Work item: From the line that contains "Политика конфиденциальности (659, 1200)" to the last line of the entries, write each line out exactly; include both ends and nothing else.

--- --- ---

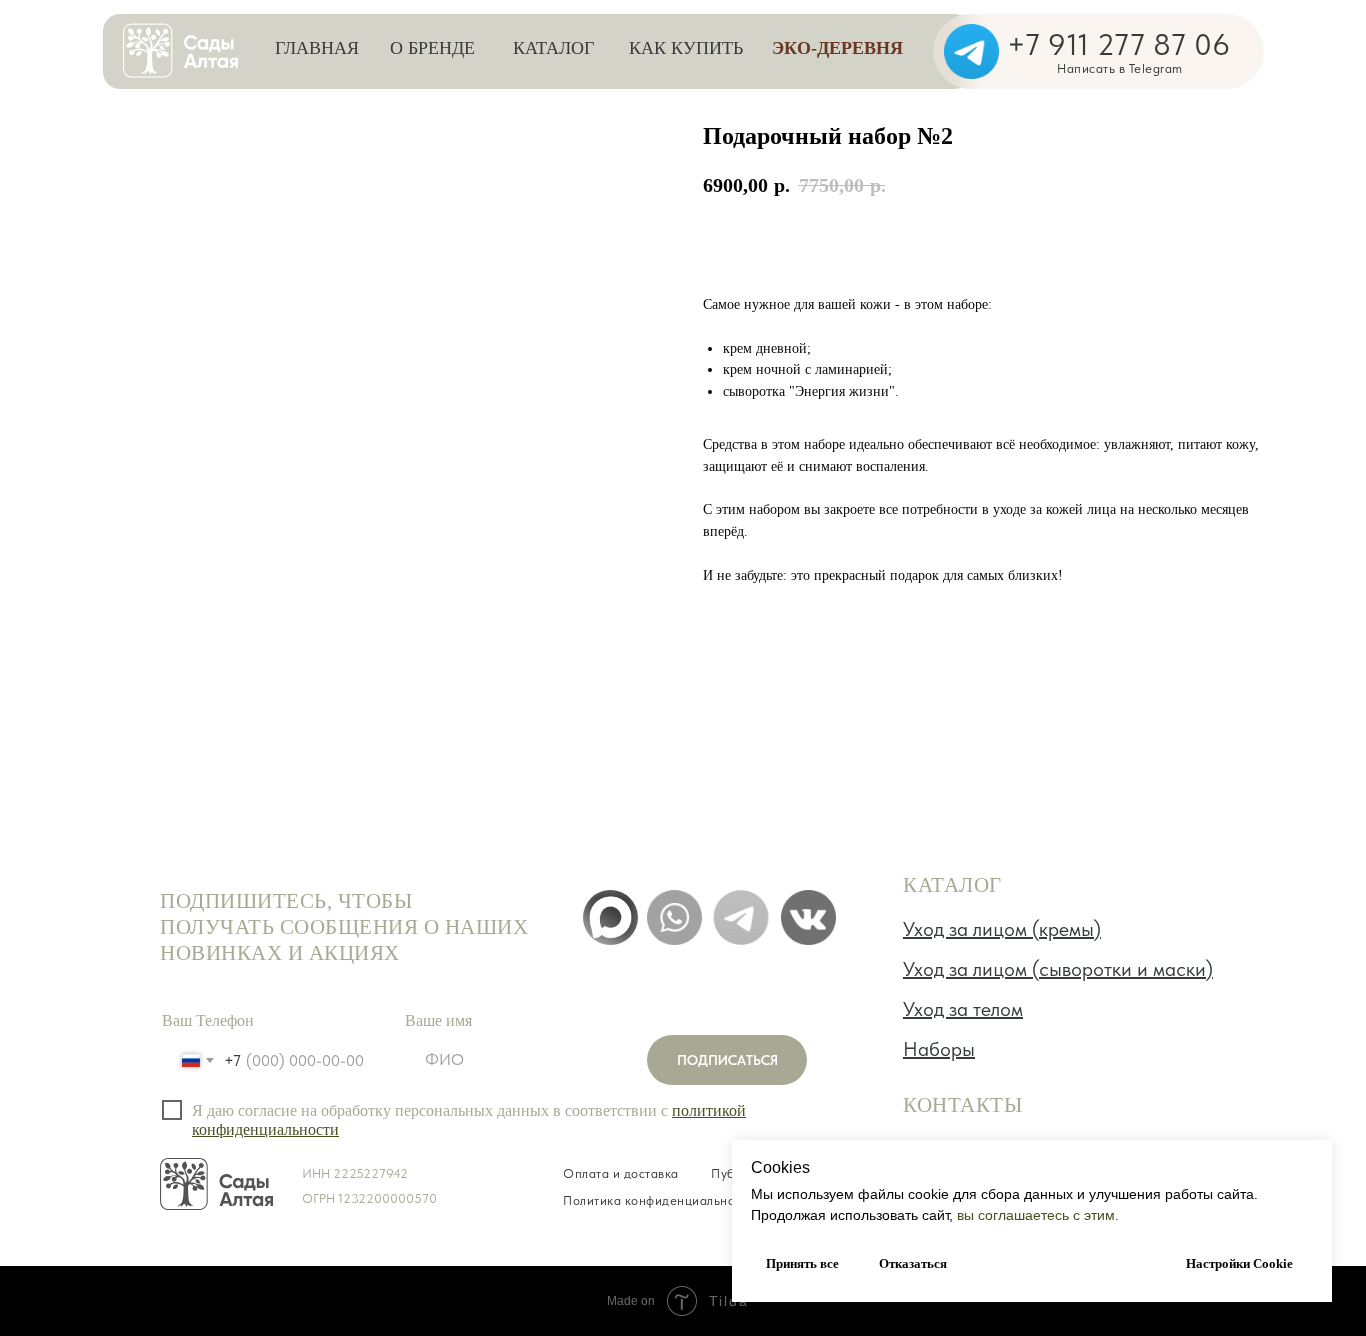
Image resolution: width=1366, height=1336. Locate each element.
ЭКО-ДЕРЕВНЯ (837, 48)
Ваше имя (438, 1020)
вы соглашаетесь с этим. (1038, 1215)
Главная (317, 48)
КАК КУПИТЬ (686, 48)
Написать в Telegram (1120, 68)
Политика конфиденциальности (659, 1200)
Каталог (553, 48)
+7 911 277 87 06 (1118, 44)
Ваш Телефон (208, 1020)
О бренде (432, 48)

--- --- ---

Reply:
Политика конфиденциальности (659, 1200)
Каталог (553, 48)
+7 911 277 87 06 (1118, 44)
Ваш Телефон (208, 1020)
О бренде (432, 48)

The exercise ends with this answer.